__What to work on__. The required output is the exact sequence of lines from the line holding "Open the @IATA" to the end of the records, inclusive.

__Records for processing__.
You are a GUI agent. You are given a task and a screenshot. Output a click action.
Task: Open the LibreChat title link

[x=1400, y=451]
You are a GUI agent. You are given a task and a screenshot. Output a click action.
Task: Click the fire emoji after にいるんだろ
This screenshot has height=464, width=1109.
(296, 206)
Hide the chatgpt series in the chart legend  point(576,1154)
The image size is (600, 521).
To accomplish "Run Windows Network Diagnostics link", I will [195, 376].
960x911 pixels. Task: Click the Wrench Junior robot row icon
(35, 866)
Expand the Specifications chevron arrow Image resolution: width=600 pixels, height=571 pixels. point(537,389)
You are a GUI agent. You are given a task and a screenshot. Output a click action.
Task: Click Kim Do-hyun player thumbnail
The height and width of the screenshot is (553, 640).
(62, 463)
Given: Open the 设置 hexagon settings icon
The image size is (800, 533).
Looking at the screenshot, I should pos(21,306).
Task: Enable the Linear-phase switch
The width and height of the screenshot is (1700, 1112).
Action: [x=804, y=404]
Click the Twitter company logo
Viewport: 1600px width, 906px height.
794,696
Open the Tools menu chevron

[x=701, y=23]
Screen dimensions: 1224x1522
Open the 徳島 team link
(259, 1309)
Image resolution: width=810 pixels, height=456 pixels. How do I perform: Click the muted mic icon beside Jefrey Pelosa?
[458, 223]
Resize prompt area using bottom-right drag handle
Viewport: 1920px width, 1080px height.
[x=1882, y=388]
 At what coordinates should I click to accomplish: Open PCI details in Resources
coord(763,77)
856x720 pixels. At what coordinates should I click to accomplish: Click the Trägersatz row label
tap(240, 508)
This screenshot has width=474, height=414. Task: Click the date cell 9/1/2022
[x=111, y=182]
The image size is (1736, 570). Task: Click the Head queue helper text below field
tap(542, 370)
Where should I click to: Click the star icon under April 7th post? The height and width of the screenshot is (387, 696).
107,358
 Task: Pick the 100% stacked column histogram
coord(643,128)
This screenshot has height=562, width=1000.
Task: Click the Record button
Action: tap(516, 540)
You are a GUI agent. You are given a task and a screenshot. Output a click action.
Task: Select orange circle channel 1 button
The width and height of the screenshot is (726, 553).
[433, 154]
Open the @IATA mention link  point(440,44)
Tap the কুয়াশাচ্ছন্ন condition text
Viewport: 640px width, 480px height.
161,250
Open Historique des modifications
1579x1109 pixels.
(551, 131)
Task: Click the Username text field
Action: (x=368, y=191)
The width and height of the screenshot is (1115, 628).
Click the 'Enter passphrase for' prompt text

__The answer__.
Open the @IATA mention link  point(440,44)
Tap the কুয়াশাচ্ছন্ন condition text
Viewport: 640px width, 480px height.
161,250
Open Historique des modifications
1579x1109 pixels.
(551, 131)
Task: Click the Username text field
Action: (x=368, y=191)
The width and height of the screenshot is (1115, 628).
Click the 'Enter passphrase for' prompt text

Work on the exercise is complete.